Protip: invest in a diffuser for your flash to achieve an even softer look. You can get one for $14.
What to photograph
The primary task is to find and show those ideas that the designer put into the interior. Try to answer the question, "what is special about this particular apartment?" You can always find different details and features that make any house unique and unlike any other. Maybe it's a beautiful light from a window at a particular time of the day, an unusual pattern of tiles on the floor, an original combined kitchen or a balcony with a panoramic view. Make a series of panoramic shots revealing the layout and the overall design as well as close-ups which you want to highlight.
When to photograph
The ideal time for the shooting is either at dusk or dawn when the brightness of the light outside matches the interior lighting.
If the windows of the house look out on the sunny side, then the optimal time for shooting in the summer season is from 7 to 11 am or from 4 to 7 pm.
In any case, it is better to avoid shooting when the sun is shining brightly into the window - otherwise, photographs will be over-exposed in the light, and the shadows will have higher contrast (as a result, there will be a lot of white and black spots in the frame). Shooting in cloudy weather, you can achieve a soft look and less harsh shadows.

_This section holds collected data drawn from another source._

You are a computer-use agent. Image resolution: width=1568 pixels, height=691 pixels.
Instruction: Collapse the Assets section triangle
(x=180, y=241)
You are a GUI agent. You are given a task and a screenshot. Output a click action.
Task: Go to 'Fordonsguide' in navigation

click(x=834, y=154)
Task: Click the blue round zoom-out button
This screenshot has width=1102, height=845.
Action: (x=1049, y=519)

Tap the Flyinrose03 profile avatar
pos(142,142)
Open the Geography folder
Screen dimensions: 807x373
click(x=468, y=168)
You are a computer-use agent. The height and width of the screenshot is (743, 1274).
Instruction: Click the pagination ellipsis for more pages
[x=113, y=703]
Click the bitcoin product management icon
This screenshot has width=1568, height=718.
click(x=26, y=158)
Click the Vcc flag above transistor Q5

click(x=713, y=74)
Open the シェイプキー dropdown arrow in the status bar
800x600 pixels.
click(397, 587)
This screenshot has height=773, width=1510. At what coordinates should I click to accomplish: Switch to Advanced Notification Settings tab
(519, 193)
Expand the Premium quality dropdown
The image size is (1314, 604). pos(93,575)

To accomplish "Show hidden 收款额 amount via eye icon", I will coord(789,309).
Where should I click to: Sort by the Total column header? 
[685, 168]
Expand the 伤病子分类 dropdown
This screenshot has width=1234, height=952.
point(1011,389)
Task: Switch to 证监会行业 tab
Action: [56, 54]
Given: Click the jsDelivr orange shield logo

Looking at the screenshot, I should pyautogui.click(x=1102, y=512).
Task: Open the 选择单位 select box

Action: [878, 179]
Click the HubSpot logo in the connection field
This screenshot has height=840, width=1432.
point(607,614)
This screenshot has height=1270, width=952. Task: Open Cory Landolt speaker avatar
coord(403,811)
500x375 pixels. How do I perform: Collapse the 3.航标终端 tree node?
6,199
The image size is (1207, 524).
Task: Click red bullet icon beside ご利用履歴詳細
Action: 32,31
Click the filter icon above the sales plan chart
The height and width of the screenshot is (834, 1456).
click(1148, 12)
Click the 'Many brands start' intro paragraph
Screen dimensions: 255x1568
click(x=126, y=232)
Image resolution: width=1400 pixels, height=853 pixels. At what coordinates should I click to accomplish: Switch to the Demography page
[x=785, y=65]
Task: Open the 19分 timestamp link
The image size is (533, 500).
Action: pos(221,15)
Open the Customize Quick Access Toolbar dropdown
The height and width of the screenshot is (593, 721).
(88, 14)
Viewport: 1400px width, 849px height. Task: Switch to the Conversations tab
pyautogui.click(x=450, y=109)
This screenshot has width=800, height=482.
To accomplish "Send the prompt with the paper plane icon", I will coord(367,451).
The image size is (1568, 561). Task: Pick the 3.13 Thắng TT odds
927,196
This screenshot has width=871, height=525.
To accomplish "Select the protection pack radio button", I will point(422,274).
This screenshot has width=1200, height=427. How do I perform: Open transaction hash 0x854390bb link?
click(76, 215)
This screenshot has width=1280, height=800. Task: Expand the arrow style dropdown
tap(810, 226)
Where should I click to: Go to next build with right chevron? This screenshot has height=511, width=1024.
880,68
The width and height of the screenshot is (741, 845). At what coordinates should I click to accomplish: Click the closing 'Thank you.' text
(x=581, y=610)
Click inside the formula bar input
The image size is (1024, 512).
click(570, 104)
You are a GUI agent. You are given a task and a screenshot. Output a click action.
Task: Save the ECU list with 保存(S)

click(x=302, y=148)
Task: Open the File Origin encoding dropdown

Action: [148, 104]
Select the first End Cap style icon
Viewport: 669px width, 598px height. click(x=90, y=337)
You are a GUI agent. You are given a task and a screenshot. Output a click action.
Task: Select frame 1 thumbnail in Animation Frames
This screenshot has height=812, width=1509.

You can shoot in the evening, but make sure that an apartment is well illuminated. Also, it is much more difficult to get a good shot by taking pictures on the phone in the dark.
What to do with the lighting
If there’s not enough light in the room, turn all the lights on and do not move them. The position of the light source carries a specific meaning, and your task is to convey this meaning. For example, there's an area in the house designated for reading with warm light. Or maybe there's an aquarium illuminated by cold light. Turn on those lights and show them. But remember that warm and cold light should not be mixed. If two light sources with different color temperature get mixed, it's better to light only one of them.
How to frame the shot
To minimize the distortion, hold your camera straight and raise it to your chest level. Make sure that all lines are parallel to each other.
Most of the pictures in real estate photography are shot in the horizontal orientation. However, there are some situations when you will need to opt for a vertical orientation. For example, when you need to show the transition between the floors, when the room is too narrow, or when you want to highlight some details.
Shooting from corners of the room will allow you make the space look as large as possible and help the viewer better estimate the size of the room. It works especially well for small rooms. You can also achieve this effect by shooting from the doorway. Just make sure that three walls are in the frame.
Try to arrange interesting objects on different planes in the frame. Make sure that there are objects in the foreground and in the background as well as in the middle of the frame. It will add visual depth and richness to the image.
Show the transitions from one area to another in one frame - from the kitchen to the living room or from the bedroom to the bathroom and so on. Such photos look more engaging and help illustrate how the rooms connect. Shoot from different perspectives to show the true scope of the rooms.